In the KKE, Tsipas was pro–Bulgarian. Between 1935 and 1941, he was imprisoned at Acronauplia prison. In June 1941, the Bulgarians secured his release. Tsipas was one of 27 communist prisoners released from the Acronauplia at the request of the Bulgarian embassy in Athens with the intercession of Bulgarian Club in Thessaloniki, which had made representations to the German occupation authorities. With the permission from the leader of KKE Giannis Ioannides to reconstruct the Greek Communist Party, they all declared Bulgarian ethnicity. Some merely pretended to be a Bulgarian in order to be set free, such as Kostas Lazaridis who was a Pontic Greek, Andreas Tzimas a Greek Vlach, Petros Kentros of Arvanite and Vlach descent, etc.

After his release, Tsipas followed orders from the KKE leadership and worked with Tzimas to form local committees in Athens. Tsipas and others set about reorganising the decimated KKE. Along with Andreas Tzimas and Kostas Lazaridis, also released from prison, and Petros Rousos, Pandelis Karankitzis and Chrysa Hatzivasileiou constituted themselves as a new central committee. For a brief period Tsipas became leader of the KKE as its secretary–general. The role was given to him at a meeting in July 1941, subsequently named as the VI Plenum by the KKE. This new central committee succeeded in winning the recognition of the "old central committee" and the "provisional leadership" wings of the party.

At the VII Plenum of the central committee, held the following September, Tsipas was relieved of his post owing to "political unreliability". He had disputes with several high ranking leaders of the KKE. Tsipas was careless in security terms and abused alcohol. One account claims that after running up a bill in a bar, he sent the barman to the secret meeting place of the politburo, where someone was expected to pay his bill. After the removal from his post, he was isolated. During the occupation of Greece, he was arrested by Greek authorities and the Italians handed Tsipas over to the Bulgarians. Later he left for Bulgaria through the assistance of the Bulgarian Club of Thessaloniki and the organisation Ohrana.
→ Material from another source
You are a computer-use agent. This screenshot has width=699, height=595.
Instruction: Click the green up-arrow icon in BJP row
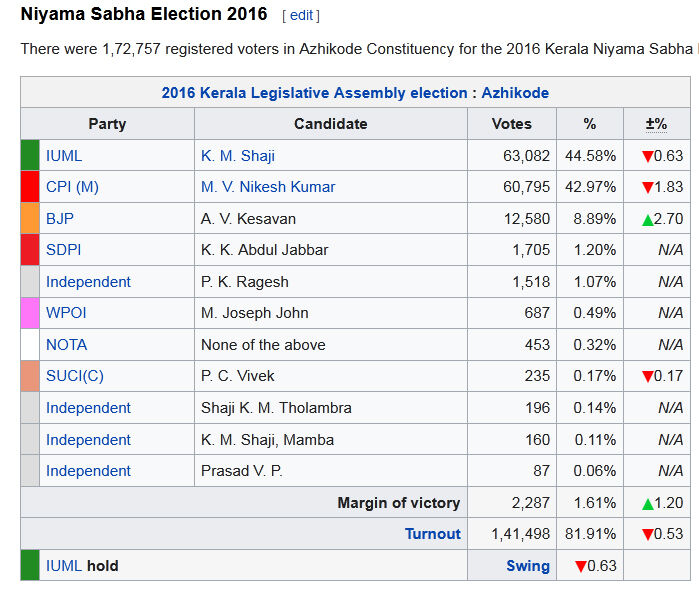click(648, 219)
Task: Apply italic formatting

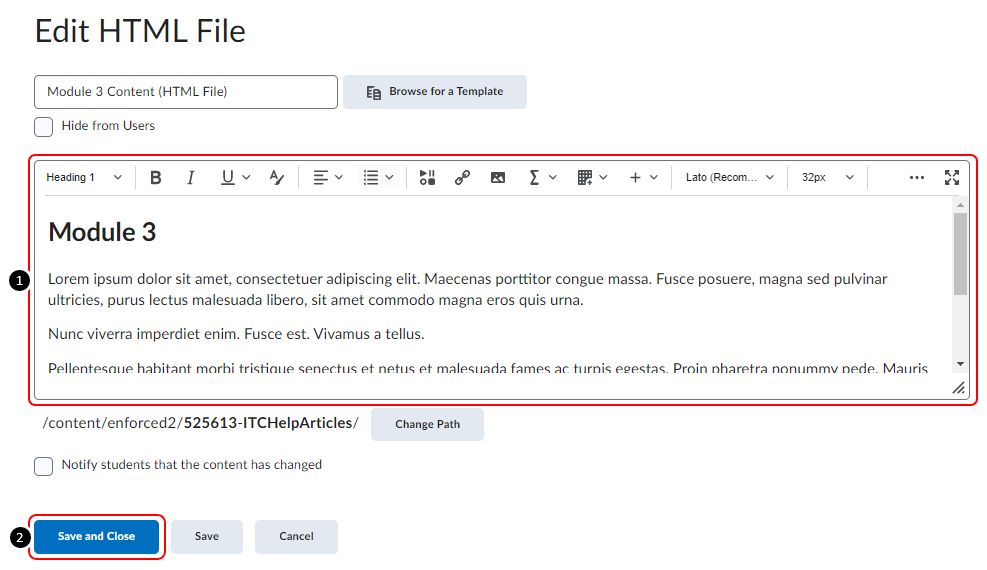Action: click(x=190, y=177)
In January 1942, he sought refuge in Sofia, where he remained for eight months. According to some sources then he was an agent of the Bulgarian secret service. In 1944, Tsipas through the National Liberation Front (NOF) returned and was present in Yugoslav Macedonia at the conclusion of the Second World War.

During the Greek Civil War, he was active in the (NOF) working as a nurse. After the defeat of the Democratic Army of Greece, he fled to SFRY in the Socialist Republic of Macedonia, in the city of Bitola, where he died in 1956, suffering from alcoholism.